*Your task:*
Set down the items below without any change, from the line with "Task: Tap the value label 269" up to and including the line with "Action: 31,244".

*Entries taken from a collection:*
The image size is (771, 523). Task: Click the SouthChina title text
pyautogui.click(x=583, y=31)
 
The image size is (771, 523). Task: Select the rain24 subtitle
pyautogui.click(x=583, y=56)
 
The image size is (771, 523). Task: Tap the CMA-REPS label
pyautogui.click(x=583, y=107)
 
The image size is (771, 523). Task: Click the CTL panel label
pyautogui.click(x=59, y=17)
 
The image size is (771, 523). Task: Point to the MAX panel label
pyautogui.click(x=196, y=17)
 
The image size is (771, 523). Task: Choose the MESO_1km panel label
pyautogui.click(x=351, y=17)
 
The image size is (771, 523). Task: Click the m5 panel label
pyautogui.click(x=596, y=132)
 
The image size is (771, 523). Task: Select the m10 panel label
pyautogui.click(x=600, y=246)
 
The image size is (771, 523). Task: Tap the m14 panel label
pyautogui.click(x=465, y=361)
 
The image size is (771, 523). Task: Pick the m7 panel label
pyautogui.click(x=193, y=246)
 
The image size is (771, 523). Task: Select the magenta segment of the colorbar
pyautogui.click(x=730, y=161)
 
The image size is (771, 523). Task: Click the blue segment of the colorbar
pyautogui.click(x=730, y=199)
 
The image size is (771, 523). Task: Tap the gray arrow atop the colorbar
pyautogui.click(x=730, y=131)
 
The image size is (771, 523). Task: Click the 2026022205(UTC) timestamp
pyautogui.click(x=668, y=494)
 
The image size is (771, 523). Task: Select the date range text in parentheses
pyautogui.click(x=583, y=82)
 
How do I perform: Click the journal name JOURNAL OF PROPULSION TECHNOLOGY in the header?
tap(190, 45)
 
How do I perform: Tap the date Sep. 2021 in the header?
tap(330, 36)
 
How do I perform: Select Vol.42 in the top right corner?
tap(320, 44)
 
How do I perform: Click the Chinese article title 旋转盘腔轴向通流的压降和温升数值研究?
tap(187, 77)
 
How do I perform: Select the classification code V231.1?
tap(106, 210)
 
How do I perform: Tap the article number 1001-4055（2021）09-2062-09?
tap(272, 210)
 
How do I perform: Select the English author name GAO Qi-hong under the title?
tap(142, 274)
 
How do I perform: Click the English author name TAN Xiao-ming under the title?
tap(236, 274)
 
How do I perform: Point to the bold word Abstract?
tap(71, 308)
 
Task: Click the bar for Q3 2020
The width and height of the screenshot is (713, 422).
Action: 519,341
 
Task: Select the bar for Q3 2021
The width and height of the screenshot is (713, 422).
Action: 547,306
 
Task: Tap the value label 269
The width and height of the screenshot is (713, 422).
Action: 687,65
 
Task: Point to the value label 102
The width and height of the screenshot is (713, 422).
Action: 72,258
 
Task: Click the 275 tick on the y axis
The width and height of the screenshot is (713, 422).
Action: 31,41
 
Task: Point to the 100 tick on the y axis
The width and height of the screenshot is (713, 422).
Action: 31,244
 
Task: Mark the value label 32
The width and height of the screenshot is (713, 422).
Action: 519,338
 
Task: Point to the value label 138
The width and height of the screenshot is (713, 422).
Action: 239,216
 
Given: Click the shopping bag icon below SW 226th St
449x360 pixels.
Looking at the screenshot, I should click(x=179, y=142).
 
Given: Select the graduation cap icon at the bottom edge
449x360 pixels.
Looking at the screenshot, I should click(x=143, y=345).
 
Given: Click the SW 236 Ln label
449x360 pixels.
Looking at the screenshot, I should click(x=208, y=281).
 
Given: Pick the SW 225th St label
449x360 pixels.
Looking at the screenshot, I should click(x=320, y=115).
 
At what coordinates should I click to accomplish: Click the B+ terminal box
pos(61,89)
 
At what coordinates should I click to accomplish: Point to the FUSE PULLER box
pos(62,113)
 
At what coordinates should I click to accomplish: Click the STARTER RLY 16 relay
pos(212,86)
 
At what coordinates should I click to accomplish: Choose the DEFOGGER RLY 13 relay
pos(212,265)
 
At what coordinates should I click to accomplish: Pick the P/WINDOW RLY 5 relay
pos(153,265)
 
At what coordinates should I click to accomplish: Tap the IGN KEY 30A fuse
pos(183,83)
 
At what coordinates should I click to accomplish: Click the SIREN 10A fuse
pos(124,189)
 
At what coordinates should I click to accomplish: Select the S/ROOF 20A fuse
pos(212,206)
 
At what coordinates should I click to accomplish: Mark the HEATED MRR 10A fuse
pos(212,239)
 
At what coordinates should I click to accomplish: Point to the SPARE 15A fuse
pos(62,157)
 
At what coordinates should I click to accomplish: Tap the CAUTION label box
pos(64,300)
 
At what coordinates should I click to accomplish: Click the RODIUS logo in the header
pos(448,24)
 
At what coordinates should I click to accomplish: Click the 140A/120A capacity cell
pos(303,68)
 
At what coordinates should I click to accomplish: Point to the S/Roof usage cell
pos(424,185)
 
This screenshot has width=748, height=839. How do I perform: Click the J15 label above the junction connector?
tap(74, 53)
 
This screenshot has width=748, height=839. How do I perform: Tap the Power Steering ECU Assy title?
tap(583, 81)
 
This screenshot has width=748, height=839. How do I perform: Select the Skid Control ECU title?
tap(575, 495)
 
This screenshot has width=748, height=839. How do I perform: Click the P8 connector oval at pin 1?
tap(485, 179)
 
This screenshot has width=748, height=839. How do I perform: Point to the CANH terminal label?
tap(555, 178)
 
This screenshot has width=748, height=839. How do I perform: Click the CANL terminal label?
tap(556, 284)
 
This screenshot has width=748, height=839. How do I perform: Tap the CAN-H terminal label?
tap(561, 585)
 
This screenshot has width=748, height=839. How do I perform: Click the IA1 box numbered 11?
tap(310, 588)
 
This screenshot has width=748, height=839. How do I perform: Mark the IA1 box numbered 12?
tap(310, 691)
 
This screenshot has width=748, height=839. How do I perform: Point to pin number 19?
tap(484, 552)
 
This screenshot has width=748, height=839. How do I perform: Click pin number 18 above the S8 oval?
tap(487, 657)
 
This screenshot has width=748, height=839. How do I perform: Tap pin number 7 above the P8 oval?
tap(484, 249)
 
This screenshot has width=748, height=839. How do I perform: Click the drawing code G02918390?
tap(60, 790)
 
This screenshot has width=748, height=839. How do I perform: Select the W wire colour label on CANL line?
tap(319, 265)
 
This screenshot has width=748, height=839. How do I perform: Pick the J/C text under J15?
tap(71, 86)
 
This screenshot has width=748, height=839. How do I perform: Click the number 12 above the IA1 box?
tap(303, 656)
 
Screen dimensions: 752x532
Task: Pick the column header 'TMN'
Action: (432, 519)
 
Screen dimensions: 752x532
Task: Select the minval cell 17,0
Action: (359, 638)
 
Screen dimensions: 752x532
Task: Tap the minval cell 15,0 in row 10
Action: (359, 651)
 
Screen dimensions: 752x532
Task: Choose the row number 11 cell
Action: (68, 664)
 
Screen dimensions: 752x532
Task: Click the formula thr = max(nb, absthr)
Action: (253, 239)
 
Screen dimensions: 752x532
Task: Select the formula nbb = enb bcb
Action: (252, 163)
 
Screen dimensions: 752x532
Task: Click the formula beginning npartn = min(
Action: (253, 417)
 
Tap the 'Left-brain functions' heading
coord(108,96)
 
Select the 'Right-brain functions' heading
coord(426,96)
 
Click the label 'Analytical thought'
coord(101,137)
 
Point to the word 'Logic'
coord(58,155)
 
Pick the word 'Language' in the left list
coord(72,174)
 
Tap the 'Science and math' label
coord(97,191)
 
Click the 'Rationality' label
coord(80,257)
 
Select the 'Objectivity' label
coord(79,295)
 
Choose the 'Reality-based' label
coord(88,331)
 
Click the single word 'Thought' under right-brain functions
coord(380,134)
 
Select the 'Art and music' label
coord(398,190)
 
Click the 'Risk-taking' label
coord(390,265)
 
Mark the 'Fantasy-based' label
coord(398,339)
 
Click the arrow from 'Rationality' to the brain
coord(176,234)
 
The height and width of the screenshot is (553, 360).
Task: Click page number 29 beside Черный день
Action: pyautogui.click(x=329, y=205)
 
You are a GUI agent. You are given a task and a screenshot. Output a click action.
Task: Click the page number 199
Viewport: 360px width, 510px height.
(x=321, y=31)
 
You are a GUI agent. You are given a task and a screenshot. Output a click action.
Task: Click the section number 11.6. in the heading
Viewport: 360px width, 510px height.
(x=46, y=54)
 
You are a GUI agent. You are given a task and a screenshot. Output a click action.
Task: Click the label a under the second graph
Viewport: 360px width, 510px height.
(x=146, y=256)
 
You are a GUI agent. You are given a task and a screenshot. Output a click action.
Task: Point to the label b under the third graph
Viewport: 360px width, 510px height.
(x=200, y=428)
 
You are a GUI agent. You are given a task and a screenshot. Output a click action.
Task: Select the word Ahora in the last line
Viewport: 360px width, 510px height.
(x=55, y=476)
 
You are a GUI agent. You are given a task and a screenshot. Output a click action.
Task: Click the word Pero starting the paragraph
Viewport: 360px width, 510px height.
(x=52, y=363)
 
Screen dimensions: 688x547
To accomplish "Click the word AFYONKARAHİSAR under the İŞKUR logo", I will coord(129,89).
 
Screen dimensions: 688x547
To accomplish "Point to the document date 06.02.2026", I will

*Solution for this task:*
Task: Tap the value label 269
The width and height of the screenshot is (713, 422).
Action: 687,65
 
Task: Point to the value label 102
The width and height of the screenshot is (713, 422).
Action: 72,258
 
Task: Click the 275 tick on the y axis
The width and height of the screenshot is (713, 422).
Action: 31,41
 
Task: Point to the 100 tick on the y axis
The width and height of the screenshot is (713, 422).
Action: 31,244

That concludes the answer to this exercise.